## [Directions]
Carry the forum thread on head posture recognition forward, starting right after its last line of code.
start Text section
Wwalawala111 · Jul 12, 2024

Hi jakaskerl
We conducted a detailed test on the part of head posture recognition and found that the RPY angle recognized was inaccurate and did not change with the change of head posture. The values kept jumping around without any regularity.
Thanks

jakaskerl · Jul 15, 2024

walawala111
This one should work now.

from MultiMsgSync import TwoStageHostSeqSync
import blobconverter
import cv2
import depthai as dai
from tools import *

def create_pipeline(stereo):
    pipeline = dai.Pipeline()

    print("Creating Color Camera...")
    cam = pipeline.create(dai.node.ColorCamera)
    cam.setPreviewSize(300, 300)
    cam.setResolution(dai.ColorCameraProperties.SensorResolution.THE_1080_P)
    cam.setInterleaved(False)
    cam.setPreviewKeepAspectRatio(False)
    cam.setBoardSocket(dai.CameraBoardSocket.RGB)

    cam_xout = pipeline.create(dai.node.XLinkOut)
    cam_xout.setStreamName("color")
    cam.video.link(cam_xout.input)

    if stereo:
        monoLeft = pipeline.create(dai.node.MonoCamera)
        monoLeft.setResolution(dai.MonoCameraProperties.SensorResolution.THE_400_P)
        monoLeft.setBoardSocket(dai.CameraBoardSocket.LEFT)

        monoRight = pipeline.create(dai.node.MonoCamera)
        monoRight.setResolution(dai.MonoCameraProperties.SensorResolution.THE_400_P)
end Text section
start Provided information
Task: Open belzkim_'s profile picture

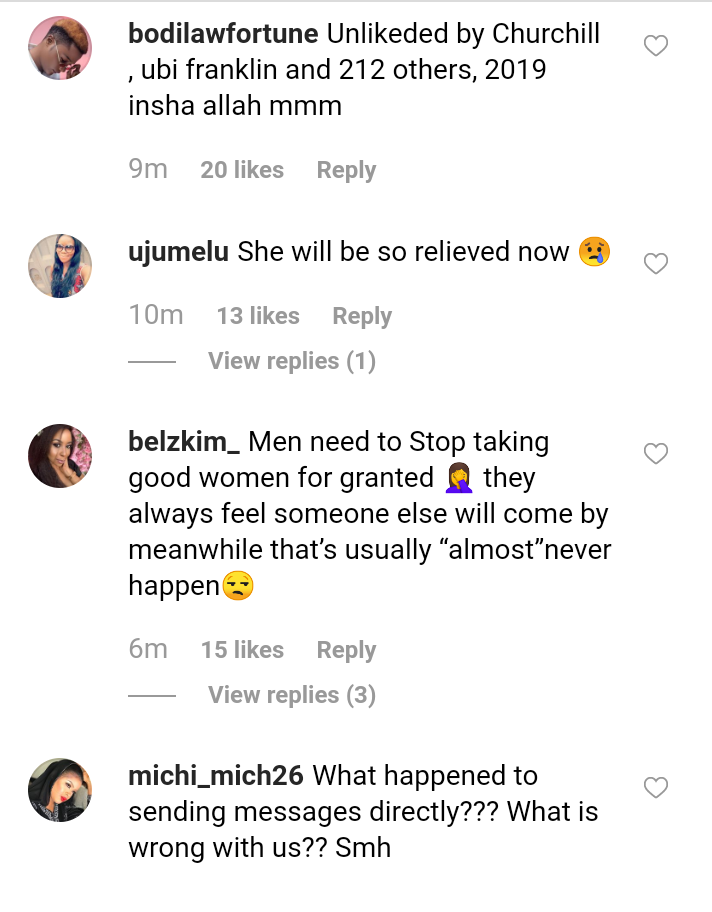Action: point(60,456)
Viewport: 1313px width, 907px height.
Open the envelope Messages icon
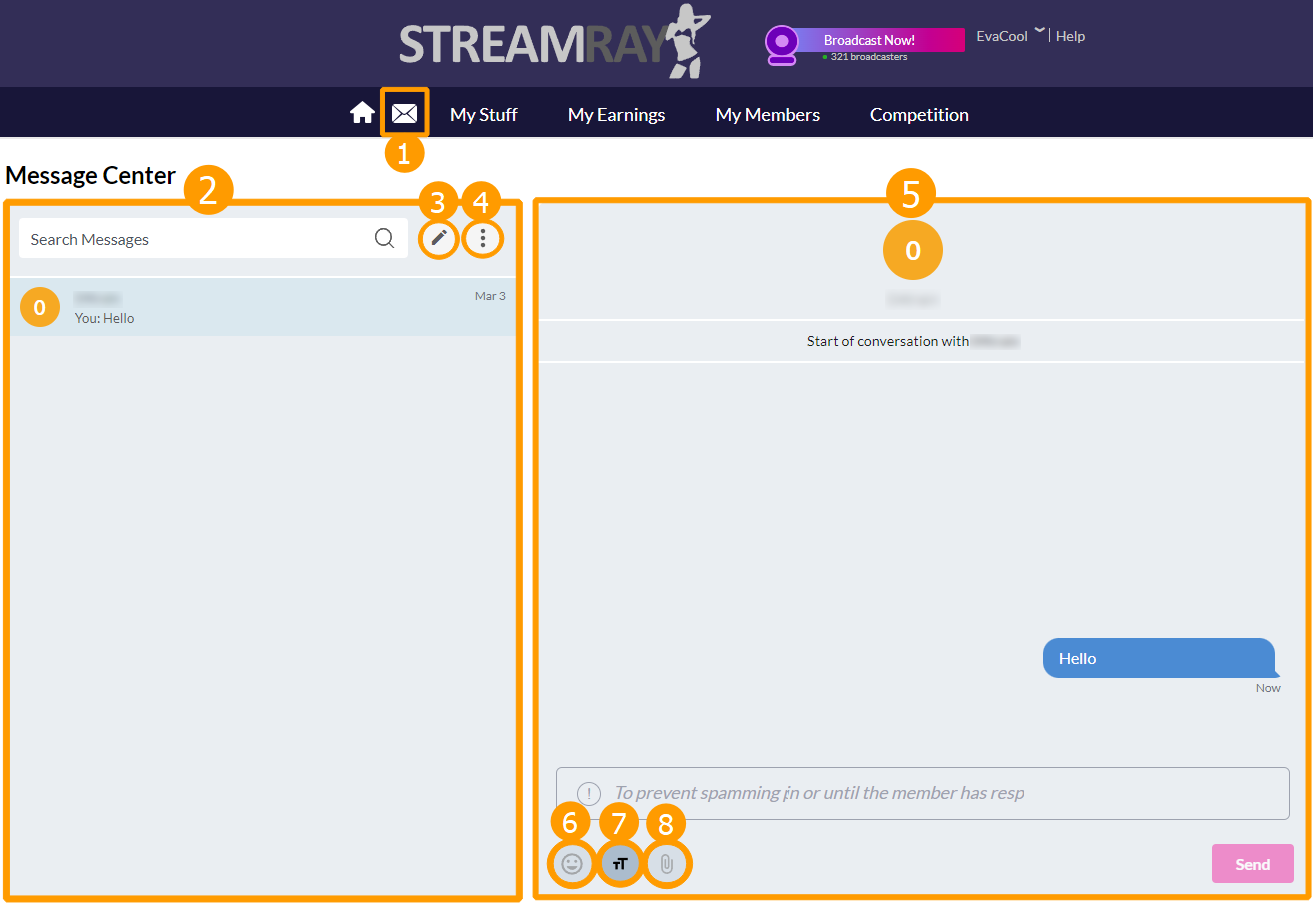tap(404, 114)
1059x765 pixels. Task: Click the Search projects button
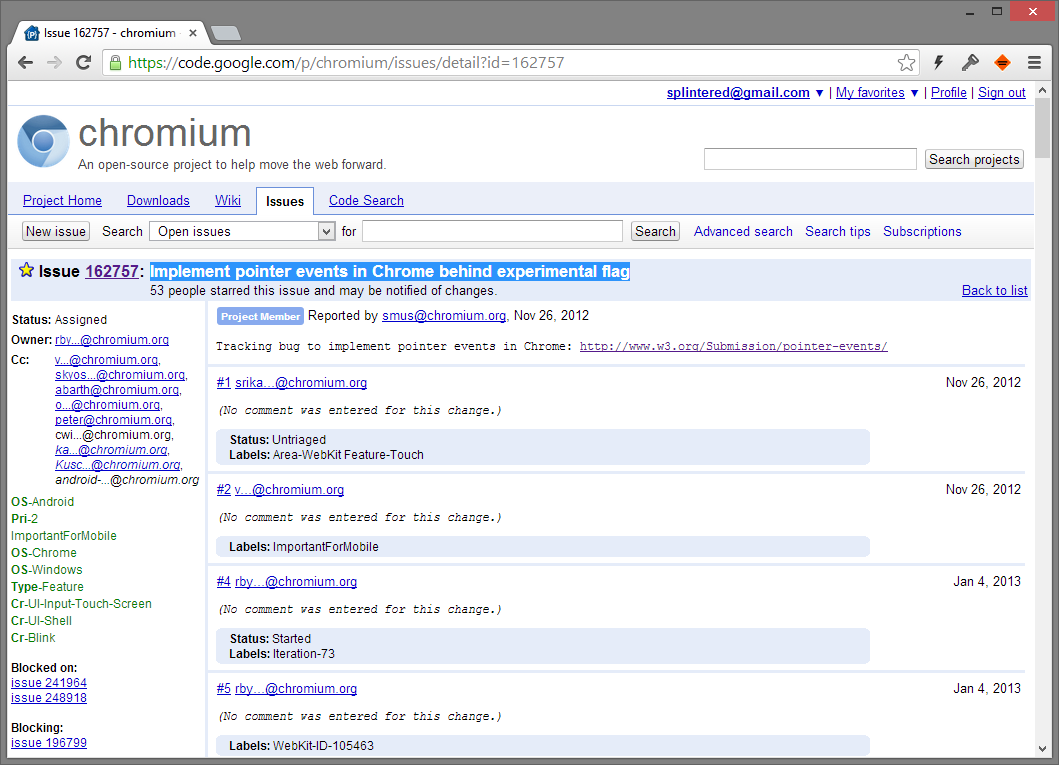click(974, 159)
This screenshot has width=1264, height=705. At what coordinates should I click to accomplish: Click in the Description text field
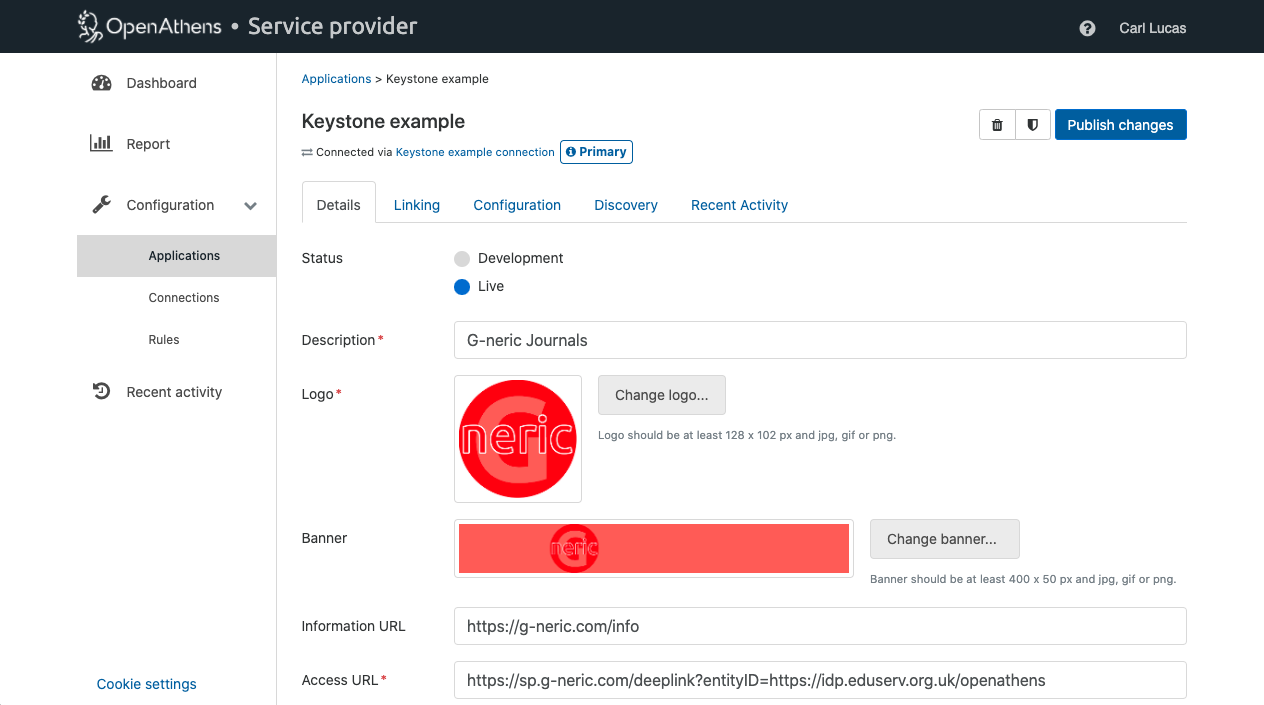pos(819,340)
end Provided information
## [Exercise answer]
        monoRight.setBoardSocket(dai.CameraBoardSocket.RIGHT)

        stereo = pipeline.create(dai.node.StereoDepth)
        stereo.setDefaultProfilePreset(dai.node.StereoDepth.PresetMode.HIGH_DENSITY)
        stereo.setDepthAlign(dai.CameraBoardSocket.RGB)
        monoLeft.out.link(stereo.left)
        monoRight.out.link(stereo.right)

        # Spatial Detection network if OAK-D
        print("OAK-D detected, app will display spatial coordiantes")
        face_det_nn = pipeline.create(dai.node.MobileNetSpatialDetectionNetwork)
        stereo.depth.link(face_det_nn.inputDepth)
    else: # Detection network if OAK-1
        print("OAK-1 detected, app won't display spatial coordiantes")
        face_det_nn = pipeline.create(dai.node.MobileNetDetectionNetwork)

    face_det_nn.setConfidenceThreshold(0.5)
    face_det_nn.setBoundingBoxScaleFactor(0.5)
    face_det_nn.setBlobPath(blobconverter.from_zoo(name="face-detection-retail-0004", shaves=6))
    cam.preview.link(face_det_nn.input)

    # Send face detections to the host (for bounding boxes)
    face_det_xout = pipeline.create(dai.node.XLinkOut)
    face_det_xout.setStreamName("detection")
    face_det_nn.out.link(face_det_xout.input)

    # Script node will take the output from the face detection NN as an input and set ImageManipConfig
    # to the 'recognition_manip' to crop the initial frame
    image_manip_script = pipeline.create(dai.node.Script)
    face_det_nn.out.link(image_manip_script.inputs['face_det_in'])

    # Only send metadata, we are only interested in timestamp, so we can sync
    # depth frames with NN output
    face_det_nn.passthrough.link(image_manip_script.inputs['passthrough'])
    cam.preview.link(image_manip_script.inputs['preview'])

    image_manip_script.setScript("""
    import time
    msgs = dict()

    def add_msg(msg, name, seq = None):
        global msgs
        if seq is None:
            seq = msg.getSequenceNum()
        seq = str(seq)
        # node.warn(f"New msg {name}, seq {seq}")

        # Each seq number has it's own dict of msgs
        if seq not in msgs:
            msgs[seq] = dict()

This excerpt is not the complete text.